From Medical Xpress: Pet-keeping in early life reduces the risk of allergy in a dose-dependent fashion

A team of researchers at the University of Gothenburg has found that when infants live with pets, they grow up to have fewer allergies and other diseases. In their paper published on the open access site PLOS ONE, the group describes their study of datasets that held information on children's health and whether they had lived with pets as infants, and what they found. 

It is commonly believed that allowing infants and children to come into contact with germs helps their immune system to grow stronger, offering them more protection later in life. In this new effort, the team in Sweden sought to learn more about the possible benefits of germ exposure to infants living with pets in their home.

The study by the team consisted of analyzing data from databases built around two previous studies that involved tracking children's health and which also held information about pets in their homes. One of the datasets included information for 1,029 children that were either seven or eight years old. In that dataset, the researchers found that the incidence of allergies (which in this study included asthma, eczema, hay fever and allergic rhinoconjunctivitis) was 49 percent for children who had not been exposed to pets as infants. That number fell to 43 percent for children who had lived with a single pet as an infant and to 24 percent for children who had lived with three pets.

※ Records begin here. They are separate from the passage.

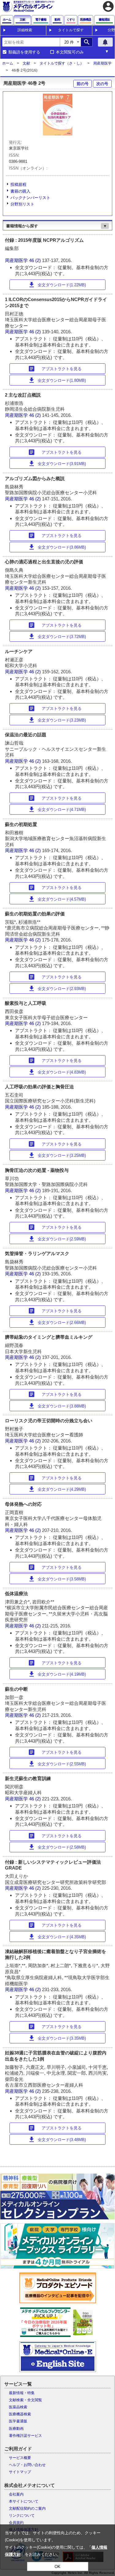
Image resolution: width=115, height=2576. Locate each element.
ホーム (7, 63)
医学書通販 (18, 2421)
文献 (26, 63)
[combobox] (31, 42)
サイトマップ (20, 2472)
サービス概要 (20, 2458)
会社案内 (16, 2494)
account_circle (108, 6)
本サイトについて (23, 2501)
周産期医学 (102, 63)
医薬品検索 (18, 2407)
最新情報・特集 (22, 2393)
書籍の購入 (20, 191)
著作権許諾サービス (25, 2435)
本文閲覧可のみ (70, 52)
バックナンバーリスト (30, 197)
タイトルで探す (71, 30)
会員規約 (16, 2522)
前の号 (83, 83)
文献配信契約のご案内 (27, 2508)
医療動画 (16, 2428)
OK (57, 2566)
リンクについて (22, 2515)
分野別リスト (22, 204)
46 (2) (35, 260)
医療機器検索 (20, 2414)
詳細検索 (24, 30)
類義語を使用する (24, 52)
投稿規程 (18, 184)
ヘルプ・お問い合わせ (27, 2465)
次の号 (102, 83)
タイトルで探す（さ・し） (62, 63)
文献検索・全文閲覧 (25, 2400)
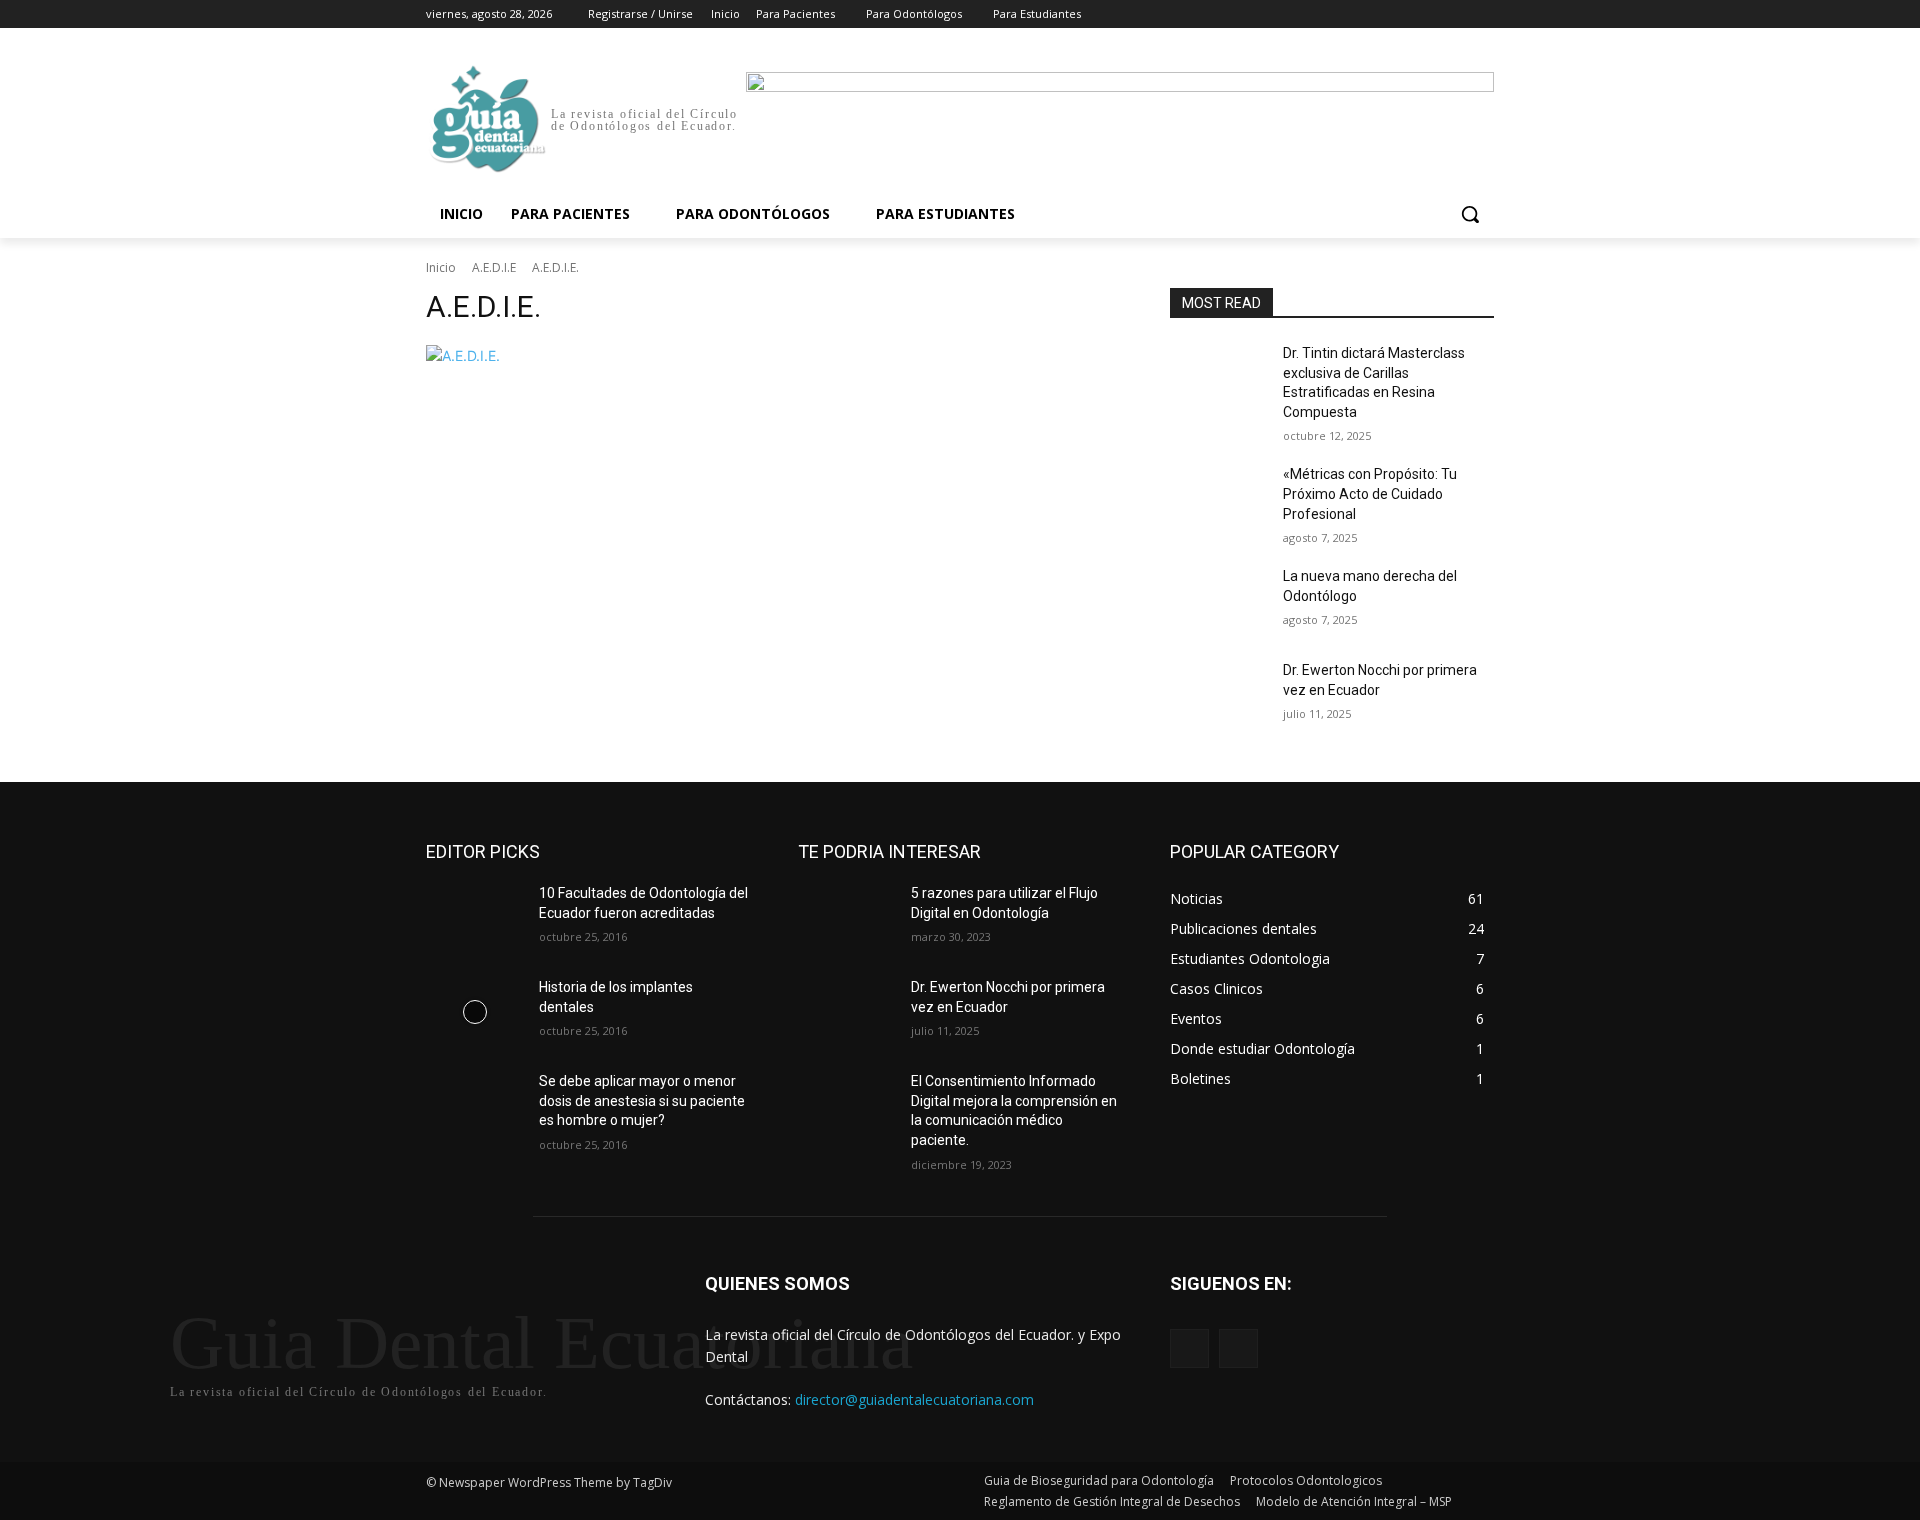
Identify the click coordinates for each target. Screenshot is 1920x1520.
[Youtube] (1482, 14)
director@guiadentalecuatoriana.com (914, 1399)
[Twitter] (1427, 14)
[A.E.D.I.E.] (774, 355)
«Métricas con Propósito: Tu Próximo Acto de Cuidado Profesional (1370, 493)
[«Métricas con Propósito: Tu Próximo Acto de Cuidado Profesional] (1218, 499)
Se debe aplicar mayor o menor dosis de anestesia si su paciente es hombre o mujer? (642, 1100)
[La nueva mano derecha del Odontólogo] (1218, 601)
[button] (1470, 214)
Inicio (441, 267)
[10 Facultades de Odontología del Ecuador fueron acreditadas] (474, 918)
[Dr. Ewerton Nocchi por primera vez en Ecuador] (1218, 695)
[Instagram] (1399, 14)
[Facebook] (1371, 14)
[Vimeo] (1454, 14)
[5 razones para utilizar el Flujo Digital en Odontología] (846, 918)
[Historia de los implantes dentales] (474, 1012)
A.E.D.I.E (494, 267)
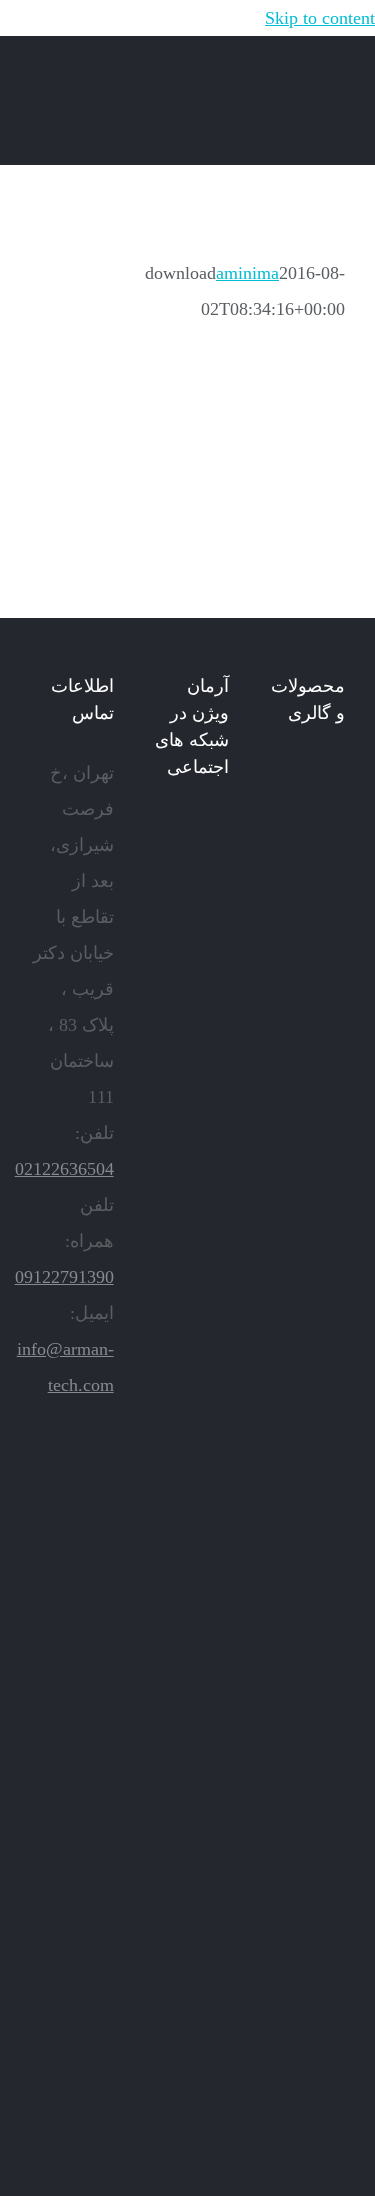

The second dataset held information on 249 children— it showed that the allergy rate for children growing up without a pet was 48 percent, 35 percent for children with one pet and just 21 percent for children who had grown up with multiple pets.

The researchers suggest that taken together, the two datasets show that the more exposure infants have to pets, they less likely they are to develop allergies later in life. They also note that having pets is just one way to reduce allergy risk, other factors such as being born vaginally, living on a farm and having more siblings have also been shown to reduce the risk—as has parents sucking on a baby's pacifier before handing it to them.